Career highlights and awards
- World Series champion (1933);

= Homer Peel =

American baseball player (1902–1997)

Homer Hefner Peel (October 10, 1902 – April 8, 1997) was an American professional baseball player and manager during the first half of the 20th century. His career lasted for a quarter century (1923–42; 1946–50), including 21 years as an outfielder and four years as a non-playing manager. Peel appeared in 186 Major League Baseball games over five seasons (1927; 1929–30; 1933–34) for the St. Louis Cardinals, Philadelphia Phillies and New York Giants. The native of Port Sullivan, Milam County, Texas, threw and batted right-handed, stood 5 ft 9 in tall and weighed 170 lb. He served in the United States Navy during World War II.

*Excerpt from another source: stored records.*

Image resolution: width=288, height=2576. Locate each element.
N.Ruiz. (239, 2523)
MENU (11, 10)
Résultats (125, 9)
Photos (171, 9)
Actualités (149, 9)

Peel batted only .238 with an even 100 hits, two home runs and 44 RBI during his Major League career. But he was a member of the 1933 World Series champion Giants, appearing in two games of the 1933 World Series. He was a defensive replacement in center field for Kiddo Davis in Game 2, and singled as a pinch hitter for Freddie Fitzsimmons in Game 3 off Earl Whitehill of the Washington Senators.

In addition, Peel was one of the top players in minor league baseball during the 1920s and 1930s He hit over .300 for more than a dozen seasons and was known as "the Ty Cobb of the Texas League", where hit batted .325 lifetime. He also managed the Fort Worth Cats, Oklahoma City Indians and Shreveport Sports in the Texas circuit.

Peel died on April 8, 1997 in Shreveport, Louisiana, at age 94.